Proteomic Analysis of the ade6-M26 Meiotic Recombination Hotspot in the Fission Yeast Schizosaccharomyces pombe

摘要

Homologous recombination during meiosis mediates reductional segregation of chromosomes and increases genetic diversity among progeny. Errors in meiotic recombination can result in miscarriages, congenital birth defects, and infertility. Hotspots regulate the frequency and position of recombination events during meiosis, but their mechanism of activation remains poorly understood. Current models of hotspot activation involve post-translational modifications of histones and recruitment of chromatin remodeling enzymes to the hotspot. To test these models and to identify novel regulators of meiotic recombination hotspots, an affinity-capture approach was developed and implemented to purify the ade6-M26 meiotic recombination hotspot from fission yeast and quantify proteins associated with this locus using mass spectrometry.;Small, circular minichromosomes containing the ade6-M26 hotspot or control locus were constructed and transformed into fission yeast strains and purified from synchronous meiotic cultures. Analysis of the large-scale data sets and validation experiments revealed five novel regulators of the ade6-M26 meiotic recombination hotspot. The histone chaperones Hir1 and Nap1, the INO80 complex subunits Arp5 and Arp8, and the ATP-dependent chromatin remodeling enzyme Fft3 contribute to hotspot activation through distinct, possibly overlapping mechanisms.
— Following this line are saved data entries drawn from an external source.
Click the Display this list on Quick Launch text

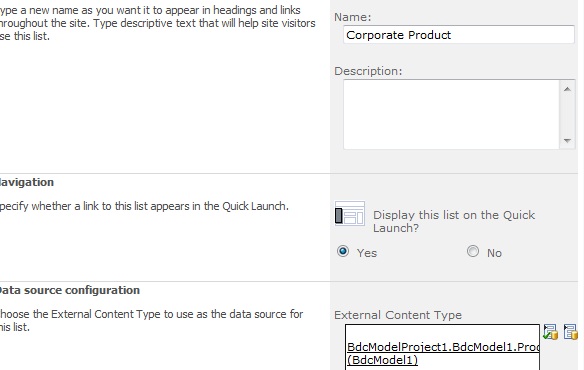pyautogui.click(x=454, y=221)
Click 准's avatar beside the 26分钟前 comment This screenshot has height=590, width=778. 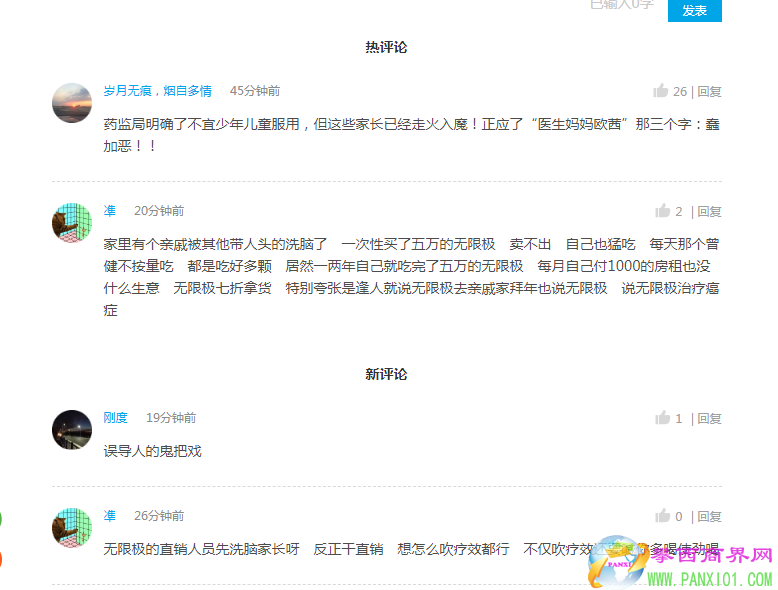pos(72,527)
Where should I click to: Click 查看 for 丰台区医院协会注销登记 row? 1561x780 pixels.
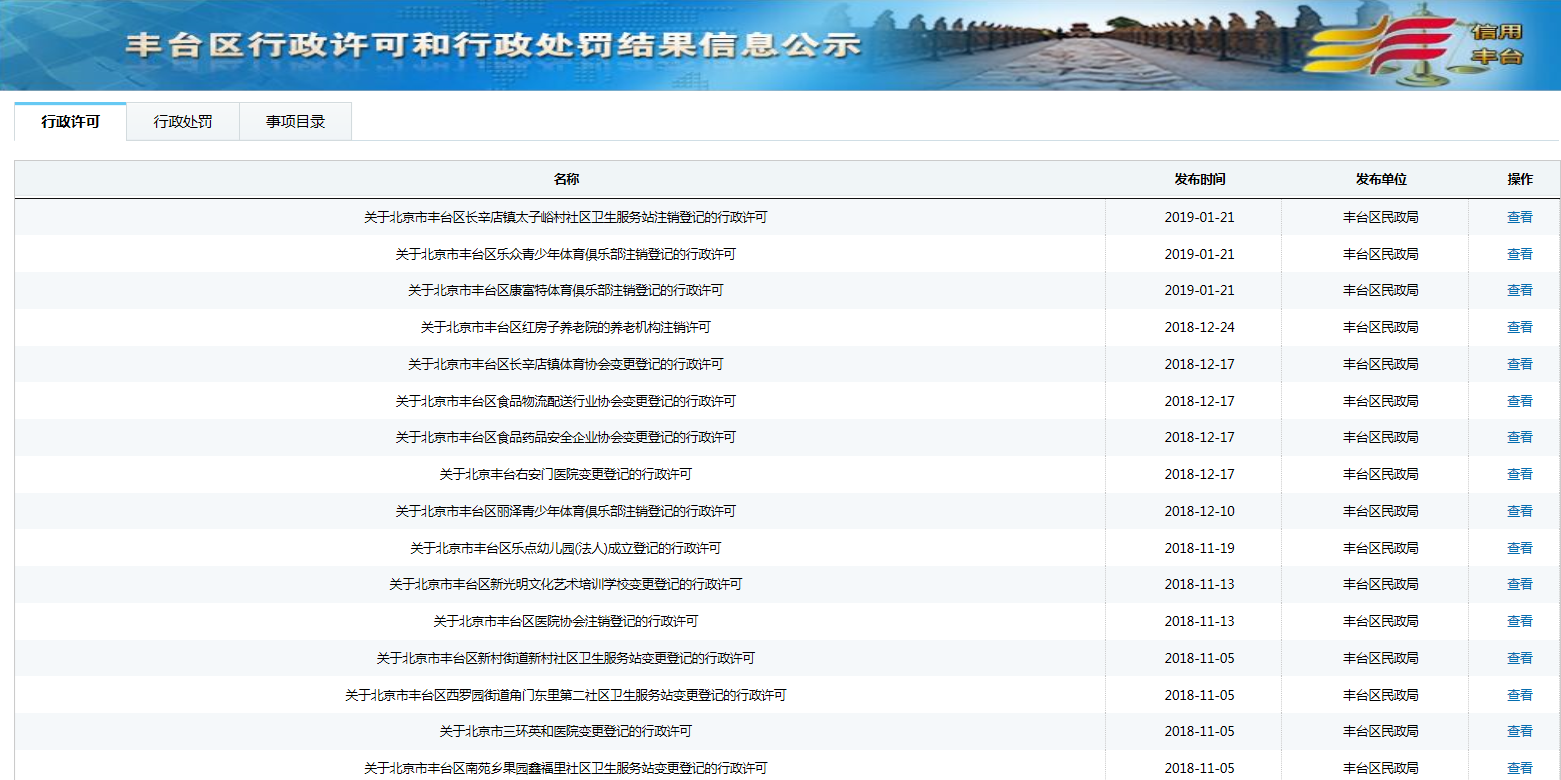point(1519,621)
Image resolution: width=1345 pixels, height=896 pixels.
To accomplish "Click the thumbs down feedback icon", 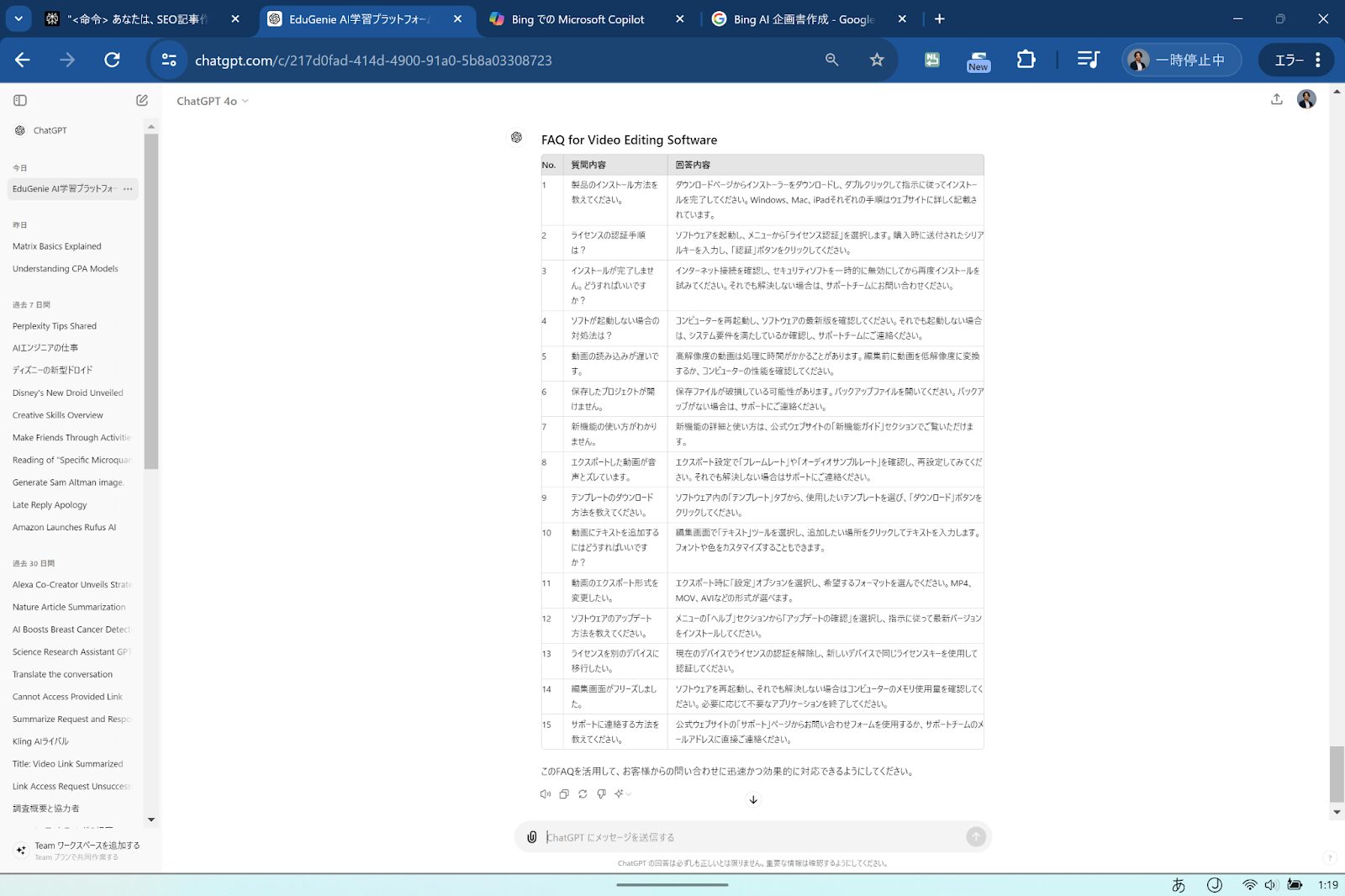I will pyautogui.click(x=601, y=794).
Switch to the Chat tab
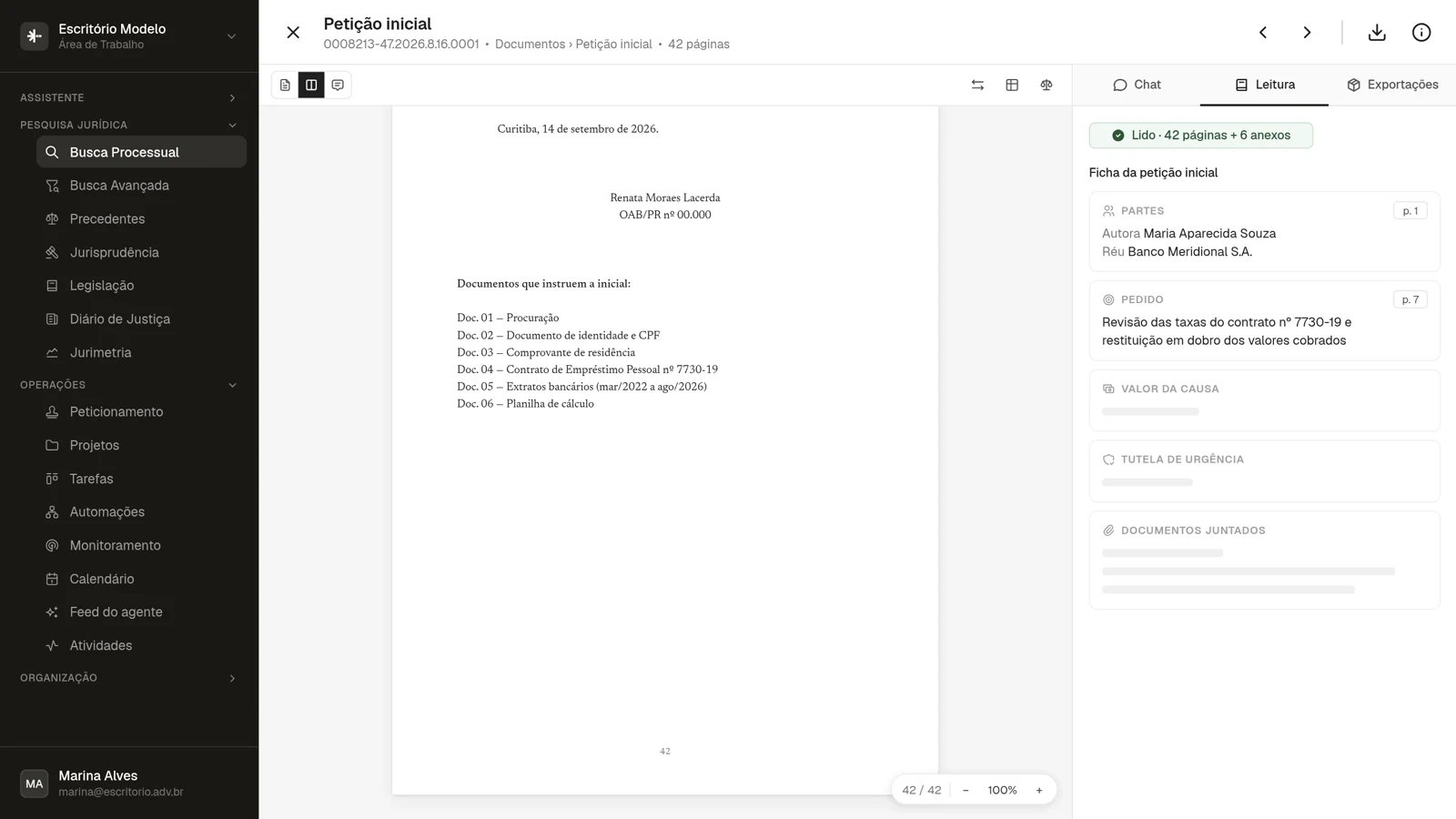1456x819 pixels. tap(1137, 85)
More than 30 unique, combinatorial histone post-translational modifications were detected and quantified between hotspot and control throughout meiosis. Overall, this dissertation work demonstrates the utility of affinity purification experiments coupled to mass spectrometry to reveal novel insights into the regulation of crucial biological processes, and suggests a conserved mechanism of hotspot activation through the interplay between these protein complexes and the H2A.Z histone variant.